What followed was not only the targeting of individuals reckoned to be affiliated with the Gülen order but also a clampdown on social media, with bans on Twitter and YouTube. Social media had already been denounced by the prime minister during the Gezi protests as a “troublemaker”, due to their pivotal role in providing real-time coverage of the demonstrations amid the silence of mainstream media networks. With the release of the controversial recordings, the government relegated social media to a tool in the hands of “enemies of the national will”.
Yet still, amid the securitisation of dissent and the increasingly authoritarian policies, AKP once again prevailed in local elections in March, accruing more than 40 percent of votes. The results bestowed on the government greater confidence, as Erdoğan taunted his opponents, vowing to “enter their caves” and to eliminate the structures of the “parallel state” purportedly jeopardising national security.
Another dynamic
Reflecting on how events have unfolded in the past year, some have been driven to despair that the spark of hope ignited by the Gezi movement has been extinguished.
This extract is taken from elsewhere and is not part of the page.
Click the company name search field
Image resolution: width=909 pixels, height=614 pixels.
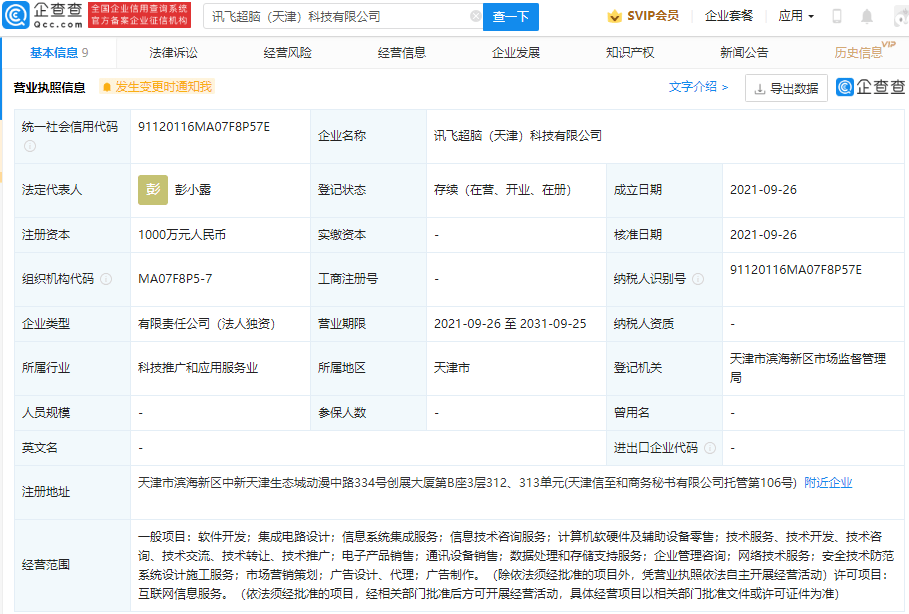click(338, 17)
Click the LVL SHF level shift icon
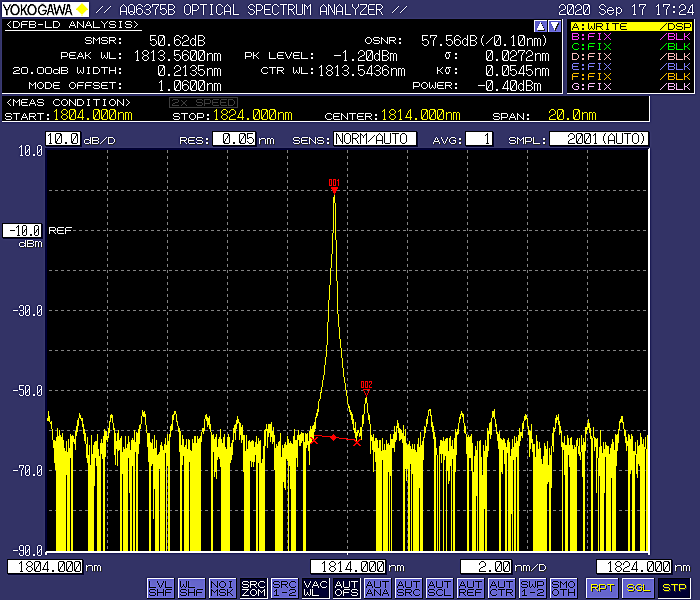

An unrelenting government has become even more hostile towards opposition with its last electoral victory, taken as a “vindication of the national will”. Nonetheless, as we witness the divorce of democracy and individual liberties in the political scene, there is another dynamic at play. The Gezi movement has instigated an irreversible grassroots socialisation, which still finds expression in daily life—through local forums, civic initiatives and a process of deliberation across different social cleavages. It has paved the way for greater political awareness and cultivated democratic values of civic involvement.
One promising manifestation was the large number of volunteers in the last elections who worked day and night around the country to ensure that the counting of the ballots was fair. A group called Oy ve Ötesi (Vote and Beyond) garnered over 30,000 individuals through social networks to volunteer at the polling stations. The result was the uncovering of widespread evidence of corrupt practices: suspicious power-cuts, mistakes in counting votes and recounts still taking place in certain districts.
The spirit of solidarity and freedom unleashed by Gezi hovers above a political landscape in which rights and liberties are stifled. A year on, the people of Turkey have been made aware that real democracy requires the effort and devotion of its citizens.